Experience in the management of HBV infection following heart transplantation
WU Xi-jie, CHEN Liang-wan , CHEN Dao-zhong , et al.Experience in the management of HBV infection following heart transplantation[J].Chinese Journal of Organ Transplantation,2007,28(3):168-170.

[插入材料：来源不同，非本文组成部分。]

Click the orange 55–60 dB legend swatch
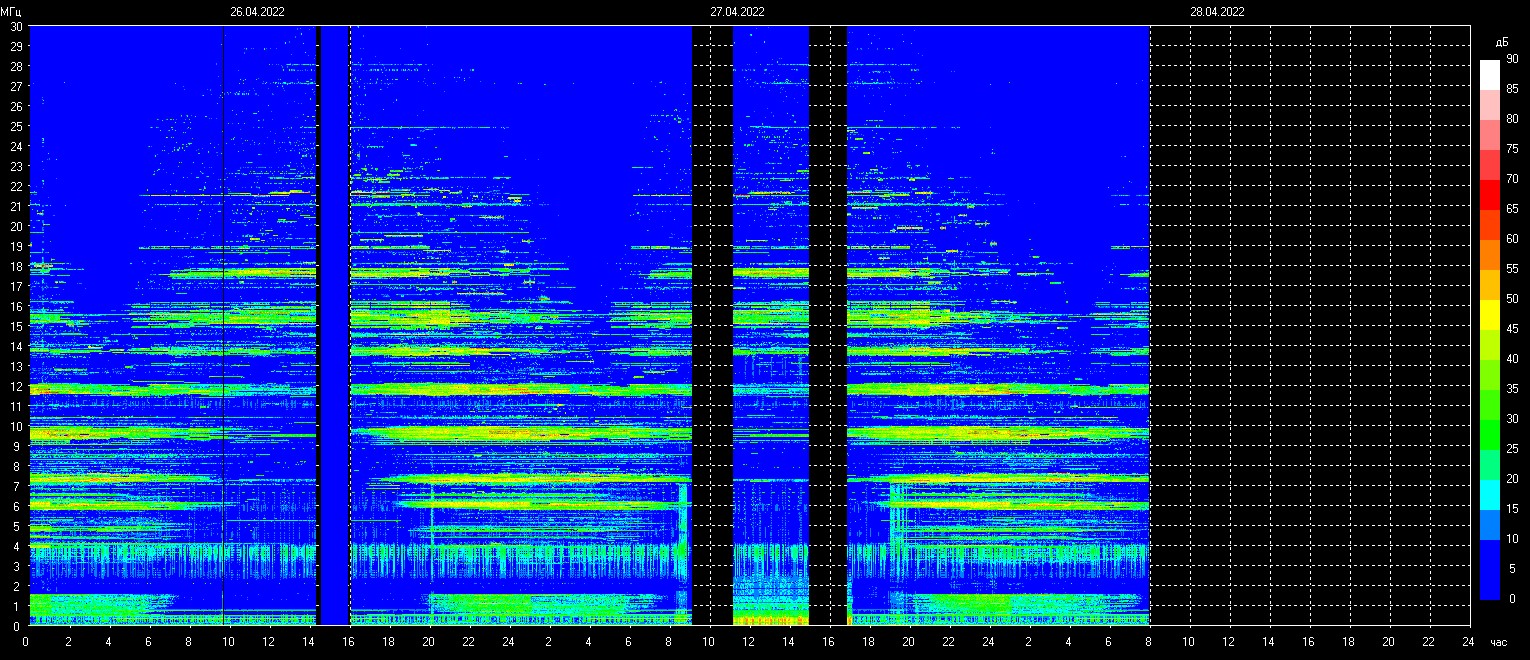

Authors:WU Xi-jie  CHEN Liang-wan  CHEN Dao-zhong  
Institution:Department of Thoracic and Cardiovascular Surgery, Union Hospital, Fujian Medical University, Fuzhou 350001, China
Abstract:Objective To Sum up the clinical experience in the management of HBV infection following heart transplantation. Methods In 11 cases of heart transplantation, 10 cases suffered from preoperative HBV infection and 1 case from secondary HBV infection 5 years after operation. Two cases received standard immunosuppressive regime consisting of cyclosporine, azathioprine, and prednisolone, and 9 cases received an induction therapy with the monoclonal anti-interleukin-2 receptor antibody daclizumab (Zenapax), and postoperative immunosuppression was maintained with oral cyclosporine, azathioprine or mycophenolate mofetil and the withdrawal of prednisolone at one month after transplantatioa Results One case died of hepatic dysfunction because of pulmonary fungus infection for 3 months survival. One case was subjected to liver transplantation due to hypoproteinemia and refractory ascites because of severe hepatic cirrhosis at 23rd month after heart transplantatioa One case died of acute rejection for one year survival because of the instability of the CsA level and the hepatic dysfunction. The hepatic function was normal for the other 7 cases with 1-3 years long-term outcome. One case for 8 years survival suffered from HBV infection at 5th year after heart transplantation and the hepatic function was normal after lamivudine therapy. Conclusion Preoperative HBV infection was not the contraindication for heart transplantation.